FedDev Ontario's mandate was renewed in Budget 2013 for another five years with an investment of $920 million between 2014–2019 allowing the Agency to continue to apply its various roles (co-investor, convener, champion and a delivery agent for national programs) to support jobs, growth and long-term prosperity in southern Ontario.

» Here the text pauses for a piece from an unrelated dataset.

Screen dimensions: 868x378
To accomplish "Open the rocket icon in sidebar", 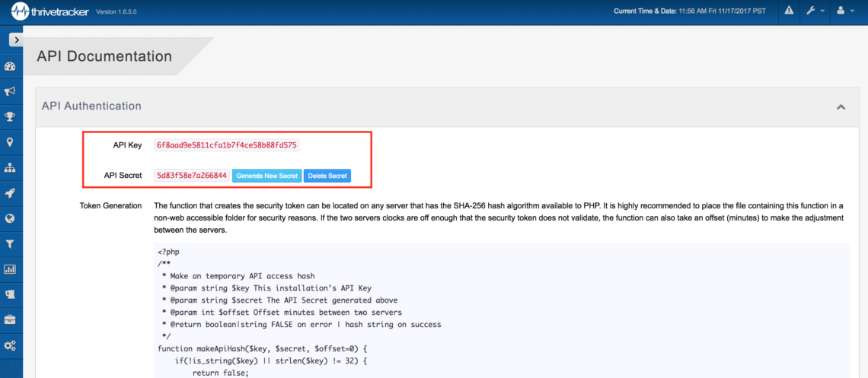I will pyautogui.click(x=10, y=193).
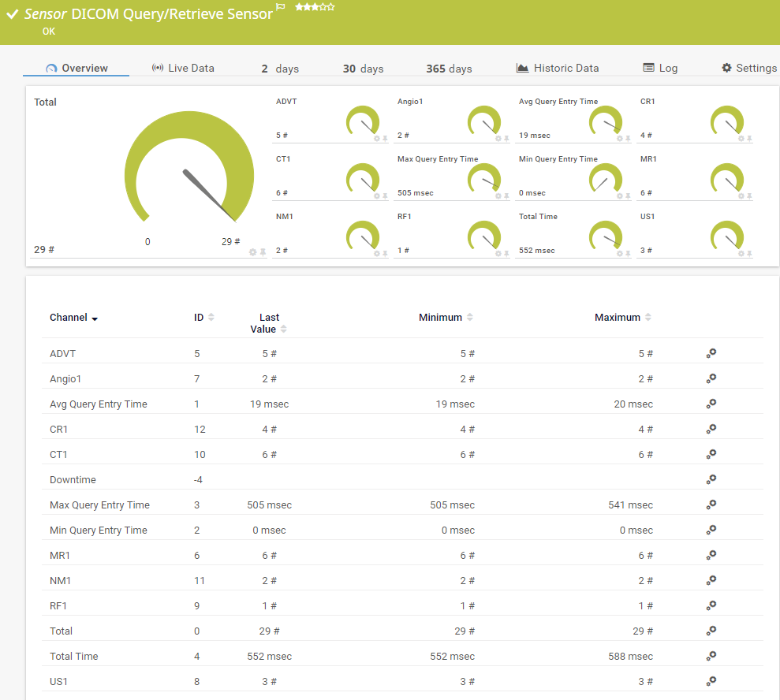This screenshot has width=780, height=700.
Task: Sort by the Maximum column arrows
Action: (648, 318)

The Minister of State for the Federal Economic Development Agency for Southern Ontario is responsible for this organization.

Responsibilities

FedDev Ontario is responsible for promoting the development of a strong, prosperous and diversified southern Ontario economy. In 2014–15, the Agency will build on its solid foundation to continue to provide benefits to Canadians through innovative programs targeted to businesses, communities, post-secondary institutions and other intermediaries.

Scope of Operations

FedDev Ontario is headquartered in Kitchener and has offices throughout the region to support program delivery. Its mandate covers southern Ontario, as defined by the following 37 Statistics Canada census divisions:

  • Stormont, Dundas and Glengarry
  • Kawartha Lakes
  • Niagara
  • Middlesex
  • Prescott and Russell
  • Peterborough
  • Haldimand–Norfolk
  • Huron
  • Ottawa
  • Durham
  • Halton
  • Essex
  • Brant
  • Bruce
  • Leeds and Grenville
  • York
  • Waterloo
  • Grey
  • Lanark
  • Toronto
  • Perth
  • Simcoe
  • Frontenac
  • Northumberland
  • Hamilton
  • Peel
  • Oxford
  • Haliburton
  • Lennox and Addington
  • Dufferin
  • Elgin
  • Renfrew
  • Hastings
  • Wellington
  • Chatham–Kent
  • Prince Edward
  • Lambton
Figure 1 - Federal Economic Development Agency for Southern Ontario (FedDev Ontario) - Catchment Area and Census Divisions (the long description is located below the image)
Description of Figure

A map of southern Ontario that shows FedDev Ontario's scope of operations, from Cornwall in the east to Owen Sound in the west, and from Pembroke in the north to Windsor in the south. According to Statistics Canada's annual population estimates for 2013, southern Ontario has a population of more than 12 million people, representing 94 percent of Ontario's total population and 36.3 percent of the total population of Canada.

According to Statistics Canada's annual population estimates for 2013, this area has a population of over 12 million, representing 94 percent of Ontario's total population and 36.3 percent of Canada's total population.

Strategic Outcome and Program Alignment Architecture (PAA)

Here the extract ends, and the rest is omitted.